A falta de empenho do governo Bolsonaro em cobrar a solução do assassinato contrasta com o aparente esforço em tentar apagar a imagem da vereadora da memória dos brasileiros. Em outubro, a revista Época revelou que a TV Brasil censurou um especial sobre Jackson do Pandeiro onde a imagem de Marielle aparecia durante 5 segundos, numa xilogravura, ao lado do homenageado. Duas semanas depois, a emissora pública exibiu no youtube outra versão do vídeo, sem a vereadora.
Por que tanta aversão da extrema direita a Marielle, mesmo depois de morta? Por que um governo que se diz tão comprometido com o combate ao crime nunca se mostrou seriamente empenhado em elucidar o assassinato da vereadora? Por que Bolsonaro e Moro, que se dizem “inimigos do crime” e “contra a impunidade”, não demonstram estar interessados em mandar os responsáveis para a cadeia? Não seria fundamental para dirimir as dúvidas em torno do fato de que um dos principais suspeitos é vizinho do presidente e que dois dos presos até agora, Élcio Queiroz e Josinaldo Lucas Freitas, aparecem em fotos com ele?

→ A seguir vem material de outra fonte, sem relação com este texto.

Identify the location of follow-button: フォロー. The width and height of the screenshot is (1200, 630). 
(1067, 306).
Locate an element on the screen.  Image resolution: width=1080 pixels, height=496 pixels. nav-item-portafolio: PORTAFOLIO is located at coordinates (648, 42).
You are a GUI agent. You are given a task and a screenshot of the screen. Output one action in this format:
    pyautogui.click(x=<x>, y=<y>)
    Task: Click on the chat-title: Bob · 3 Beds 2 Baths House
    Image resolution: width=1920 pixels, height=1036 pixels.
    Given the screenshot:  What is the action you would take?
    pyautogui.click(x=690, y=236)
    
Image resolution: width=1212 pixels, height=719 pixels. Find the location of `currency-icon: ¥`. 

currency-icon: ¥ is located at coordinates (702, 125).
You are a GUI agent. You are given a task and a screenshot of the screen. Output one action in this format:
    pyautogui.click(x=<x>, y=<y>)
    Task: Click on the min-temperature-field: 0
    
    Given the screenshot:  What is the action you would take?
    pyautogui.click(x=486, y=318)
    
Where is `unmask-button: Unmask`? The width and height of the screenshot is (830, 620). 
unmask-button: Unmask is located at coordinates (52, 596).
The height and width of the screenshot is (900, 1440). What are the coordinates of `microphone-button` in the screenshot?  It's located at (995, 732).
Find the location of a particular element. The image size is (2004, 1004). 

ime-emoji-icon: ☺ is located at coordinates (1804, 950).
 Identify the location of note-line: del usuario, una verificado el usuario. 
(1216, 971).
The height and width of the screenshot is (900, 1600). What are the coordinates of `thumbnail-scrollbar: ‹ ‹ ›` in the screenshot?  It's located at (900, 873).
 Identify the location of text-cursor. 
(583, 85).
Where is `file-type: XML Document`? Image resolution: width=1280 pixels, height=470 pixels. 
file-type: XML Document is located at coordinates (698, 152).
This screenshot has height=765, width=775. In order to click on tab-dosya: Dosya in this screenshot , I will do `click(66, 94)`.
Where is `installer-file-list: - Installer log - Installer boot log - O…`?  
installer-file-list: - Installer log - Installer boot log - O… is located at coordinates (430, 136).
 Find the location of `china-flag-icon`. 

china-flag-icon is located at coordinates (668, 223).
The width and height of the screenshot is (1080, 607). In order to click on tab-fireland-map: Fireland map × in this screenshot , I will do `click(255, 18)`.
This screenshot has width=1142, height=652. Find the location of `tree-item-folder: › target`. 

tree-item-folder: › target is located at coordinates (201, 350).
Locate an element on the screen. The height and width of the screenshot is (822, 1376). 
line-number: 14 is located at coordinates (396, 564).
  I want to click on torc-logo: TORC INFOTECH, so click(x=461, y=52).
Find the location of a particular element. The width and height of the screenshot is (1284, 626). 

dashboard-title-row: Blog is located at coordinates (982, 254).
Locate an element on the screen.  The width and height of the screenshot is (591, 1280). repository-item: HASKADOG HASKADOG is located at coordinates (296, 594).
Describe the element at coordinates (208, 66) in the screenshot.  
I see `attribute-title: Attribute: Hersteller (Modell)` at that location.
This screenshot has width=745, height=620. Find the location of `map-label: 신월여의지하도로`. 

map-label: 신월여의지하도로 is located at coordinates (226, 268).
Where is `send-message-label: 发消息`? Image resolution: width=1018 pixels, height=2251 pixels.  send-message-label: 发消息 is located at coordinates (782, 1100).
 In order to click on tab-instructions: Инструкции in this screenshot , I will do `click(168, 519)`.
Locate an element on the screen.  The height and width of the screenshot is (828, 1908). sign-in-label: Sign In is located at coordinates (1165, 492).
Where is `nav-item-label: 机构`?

A impunidade no caso Marielle Franco só tem servido para desgastar a imagem do Brasil internacionalmente e para criar as mais variadas teorias sobre o crime – inclusive a de que as autoridades do país não cobram um desfecho do caso por ter algo a esconder.
1 comentários:
Pergunta honesta: você realmente gostaria que esse governo se empenhasse em elucidar esse crime?